La suite, Hercule arrive
  Le temporaire de l’ ARENH prend fin en 2025. La Commission européenne revient donc à la charge : il faut briser le monopole d’EDF. Plus vraiment pour établir une concurrence qui baisserait le prix au consommateur : cet argument serait risible, vu les résultats de la précédente « libéralisation » !
  Il s’agit juste maintenant d’obéir à un dogme dépouillé de toute rationalité. Certes EDF a encore un « monopole » en France, mais dans un marché européen tellement éloigné des règles libérales que c’est juste une situation surréaliste parmi tant d’autres.
  La solution qui est sur la table, le projet Hercule, fait l’objet d’intenses discussions. La Commission veut scinder EDF en deux parties, le nucléaire et le transport haute tension d’une part, la part qui sera en perte et en besoin d’intenses financements, et la distribution et les ENR d’autre part, c’est-à-dire ce qui gagne de l’argent aux frais du contribuable et du consommateur. Elle souhaiterait évidemment une privatisation importante et la rupture des liens entre les deux sociétés.
  La question des barrages hydrauliques fait aussi débat : ce n’est pas un détail, cela représente 25 GW en France, et c’est indispensable pour assurer la continuité de service, surtout avec des ENR. Ce qui limite le degré de liberté d’opérateurs indépendants, ou, à tout le moins, nécessite des règles de servitude. Et l’eau a des usages multiples, pour le bien commun, autres que l’électricité, qu’il faut assurer eux aussi.

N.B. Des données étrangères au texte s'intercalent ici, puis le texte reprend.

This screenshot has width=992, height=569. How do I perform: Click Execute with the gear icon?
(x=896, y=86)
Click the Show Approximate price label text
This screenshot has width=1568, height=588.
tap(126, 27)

  Le gouvernement met sur la table une organisation scindée en trois entités : EDF bleu, le nucléaire et RTE, le réseau haute tension, EDF vert, les ENR et Enedis, le réseau de distribution, et le commerce, EDF Azur, les barrages hydrauliques, avec des liaisons qui resteraient fortes entre les entités.
  Mais la question du nucléaire reste entière. Une proposition pourrait être que l’entité dédiée vende son GWh nucléaire à prix plus ou moins réglementés, en rapport avec les coûts, en totalité sur le marché, son entité commerciale étant un acheteur comme un autre.
  Le vrai enjeu c’est le financement du renouvellement du parc du nucléaire. Les conditions ne permettent plus, comme dans les années 1980, à EDF d’emprunter seul à des taux avantageux. Or, vu la longueur des emprunts les taux sont un élément capital dans les coûts du GWh.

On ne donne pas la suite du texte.